Quoi qu’il en soit, le pèlerinage ne peut se concevoir sans un déplacement, une progression préalable, sans un changement d’espace vers « l’ailleurs ». Mais cet « ailleurs » est toujours fixé, c’est un lieu qu’il s’agit d’atteindre. Dès lors, la marche dans l’errance n’est pas de condition pèlerine. Pas de pèlerinage sans un terme spécial qui sera la consécration sensible d’un effort, d’une tension soutenue vers un but. Le pèlerinage est bien une réalité complexe, comportant plusieurs phases successives dans son déroulement : le départ, le cheminement et l’arrivée avec bien sûr pour conséquence évidente, la vénération du lieu atteint.
Toute personne qui a accompli véritablement un pèlerinage sait que ces trois phases sont étroitement liées. En effet, au départ, l’itinérance et le terme à atteindre existent déjà virtuellement dans la conscience du pèlerin. Au cours du déplacement, il va éprouver le sentiment de rupture avec le monde familier du « quotidien » laissé derrière lui. Enfin, dans la joie de l’arrivée, le pèlerin pourra se préparer à la « rencontre ». Il est certain que sa disponibilité et sa préparation à vénérer le lieu saint, seront d’autant plus aiguisées par une longue marche et si son âme, éprouvée par les incertitudes du chemin, porte l’empreinte du départ et des difficultés de la route. C’est pourquoi, nous pouvons parler de trois dimensions inséparables dans le pèlerinage : la rupture, la marche et la quête du lieu saint.
Le pèlerinage dans la Bible.
Dans l’Ancien Testament, Dieu dit à Jacob : « Debout ! Monte à Béthel et fixe-toi là-bas. Tu y feras un autel au Dieu qui t’est apparu lorsque tu fuyais la présence de ton frère Esaü » (Gn 35, 1)

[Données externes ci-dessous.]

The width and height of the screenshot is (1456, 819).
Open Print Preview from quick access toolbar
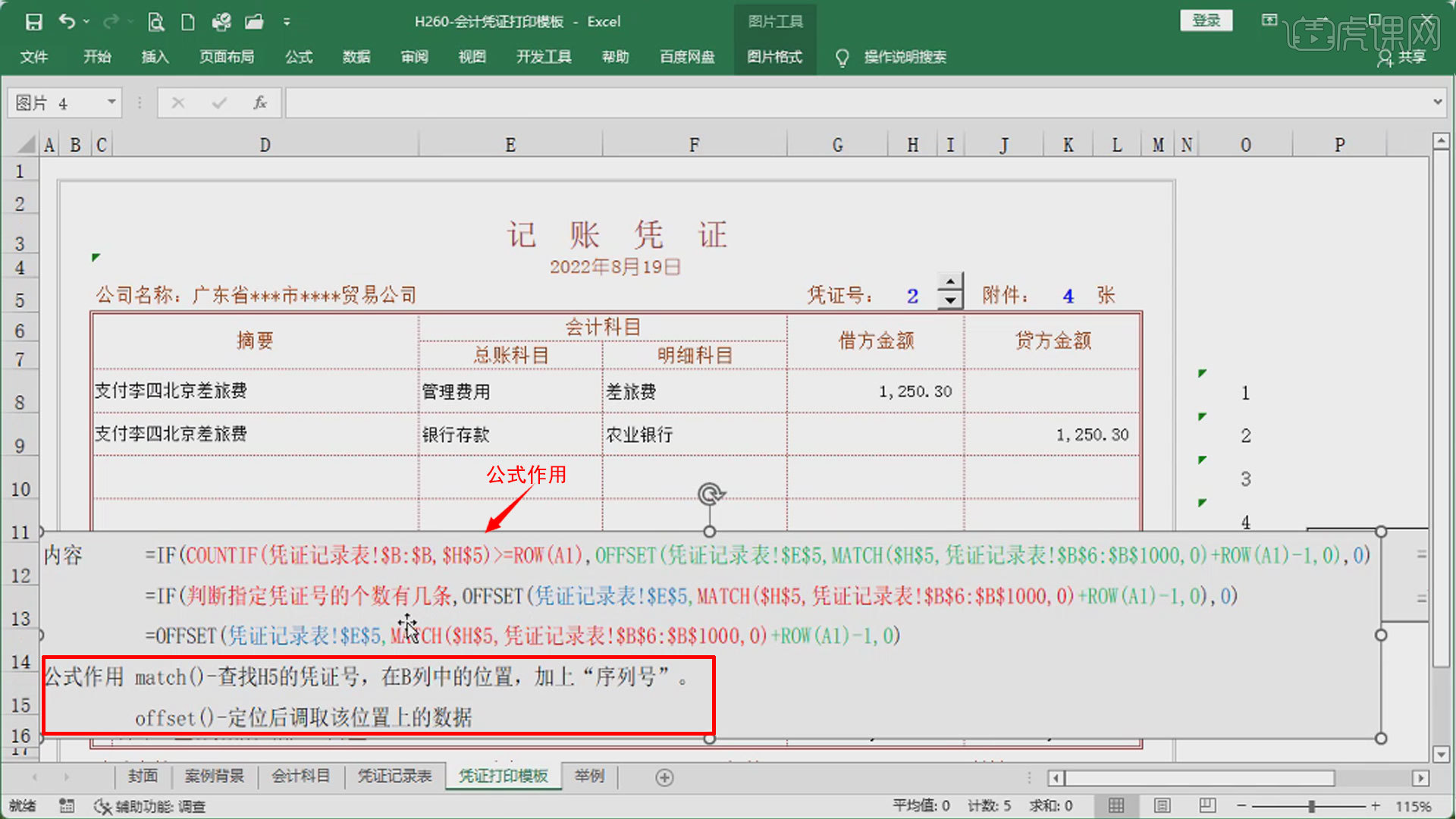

On constate en Israël l’existence de nombreux centres de pèlerinages, des lieux sacrés liés à l’Histoire sainte où le peuple vient chercher son Dieu. Mais à partir de l’introduction de l’arche par David à Jérusalem (2 S 6) et de la construction du Temple de Salomon (1 R 5-8), les pèlerinages à Jérusalem prennent une importance prédominante jusqu’à ce que Jérusalem devienne le sanctuaire unique. (1 R 12-27)
Le Nouveau Testament, au premier abord, n’apporte aucune nouveauté : Jésus « monte » à Jérusalem avec ses parents, quand il a douze ans, pour obéir à la Loi et, tout au long de sa mission, il y « monte » encore pour les diverses fêtes. Mais, l’annonce par Jésus de la ruine du Temple et plus encore sa résurrection, centre le culte de ses fidèles sur sa Personne glorifiée, nouveau Temple et non plus sur quelque lieu de la terre.

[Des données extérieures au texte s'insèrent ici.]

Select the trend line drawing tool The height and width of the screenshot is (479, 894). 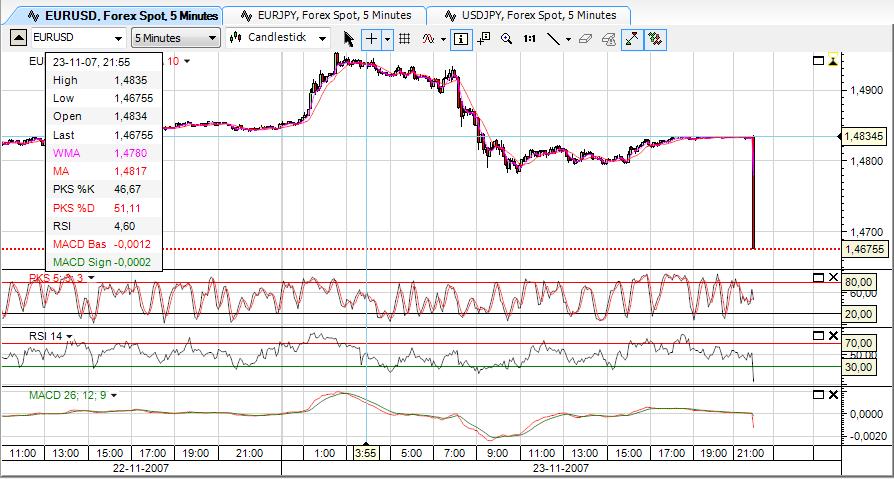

Ainsi, pour les Pères Apologistes, « Le lieu saint, c’est l’âme pure ». C’est la raison pour laquelle la notion de « lieu saint » a eu quelque difficulté à s’imposer dans la conscience de l’Eglise primitive. Bien que les pèlerinages à Jérusalem et à Rome (aux tombeaux des saints apôtres Pierre et Paul) aient été instaurés dès le 2ème siècle, ce n’est qu’après une prise de conscience progressive de ce qui constitue la spécificité des « lieux saints » chrétiens, que l’Eglise en l’an 380, va utiliser l’expression pour désigner les lieux de la vie terrestre du Christ et ceux de ses manifestations dans la vie des saints. C’est ainsi que l’expression au singulier peut désigner le tombeau d’un martyr ou d’un saint. Ce peut être aussi le lieu de résidence de moines célèbres. Monastères et ermitages peuvent abriter des hommes et des femmes sanctifiés par la prière, ayant reçu un don de clairvoyance ou de « guidance » spirituelle qui attire de nombreux fidèles … La Pentecôte permanente de l’Esprit continue à se manifester !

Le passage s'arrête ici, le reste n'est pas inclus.